### Problem to solve
Pictures must be left out. Retype exactly the lines from the one containing "Code (332, 1264)" through the last line of the records below.

### Extracted material
....................

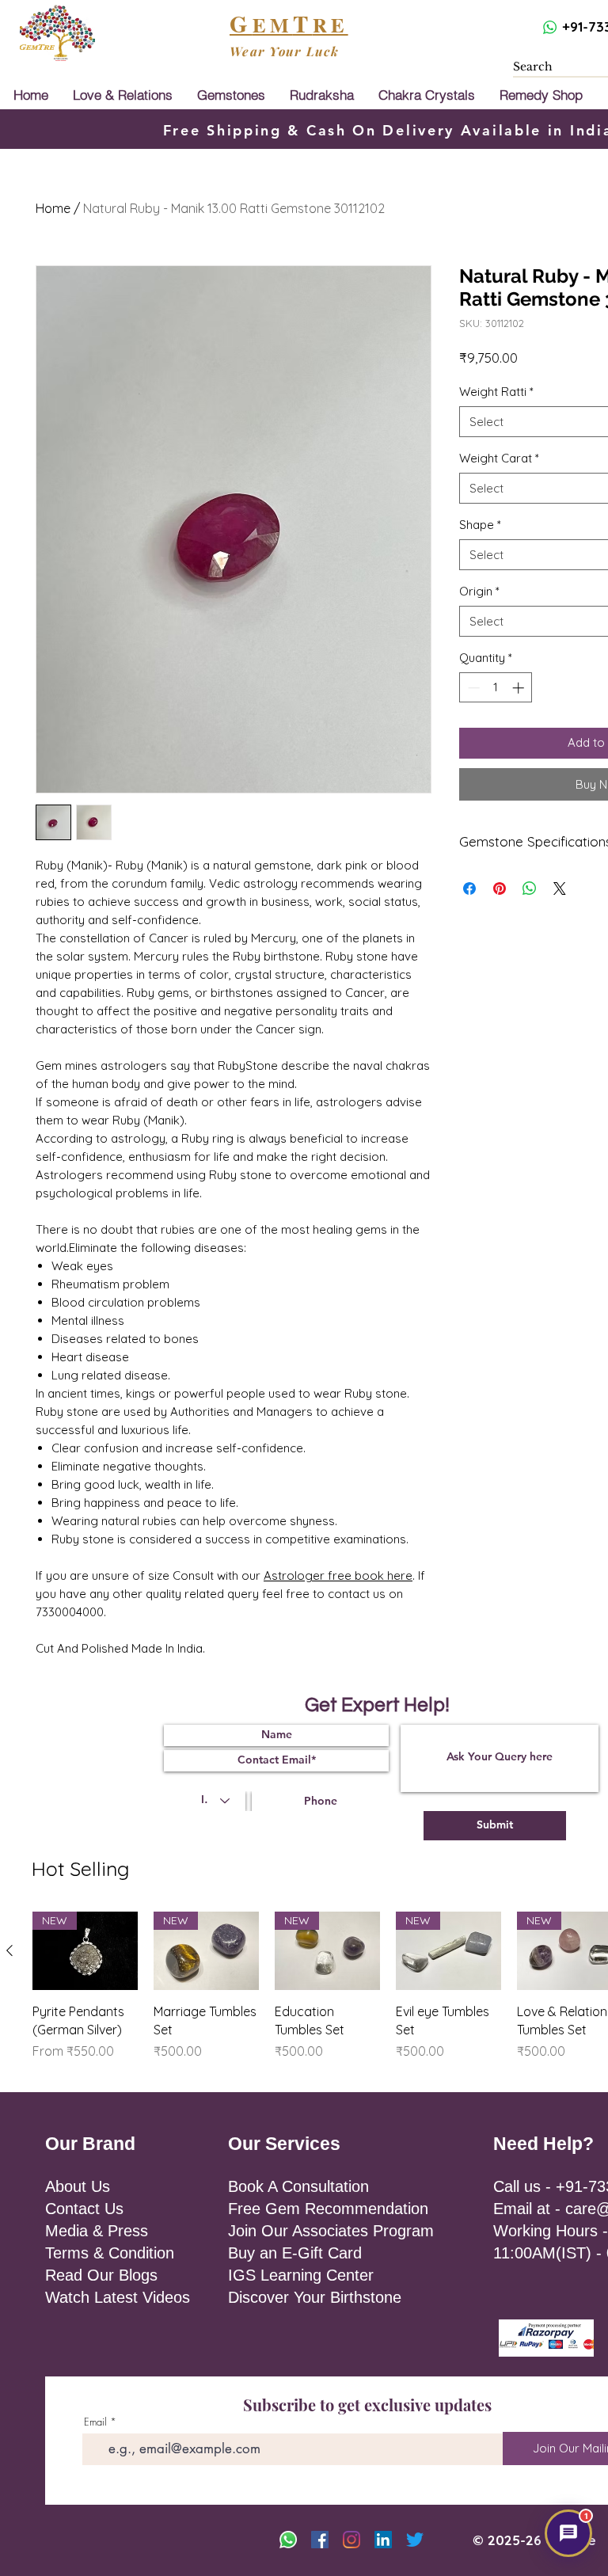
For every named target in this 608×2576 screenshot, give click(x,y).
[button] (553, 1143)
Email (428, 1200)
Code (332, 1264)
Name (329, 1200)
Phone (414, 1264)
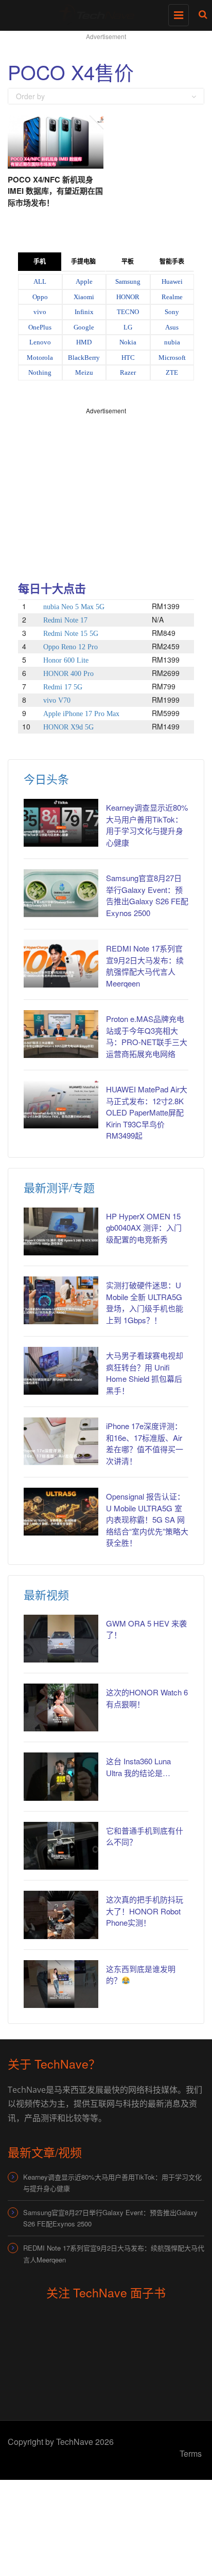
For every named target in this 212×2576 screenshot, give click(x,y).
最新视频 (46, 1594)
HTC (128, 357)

....................

### Response area
Code (332, 1264)
Name (329, 1200)
Phone (414, 1264)
For every named target in this 212×2576 screenshot, give click(x,y).
最新视频 (46, 1594)
HTC (128, 357)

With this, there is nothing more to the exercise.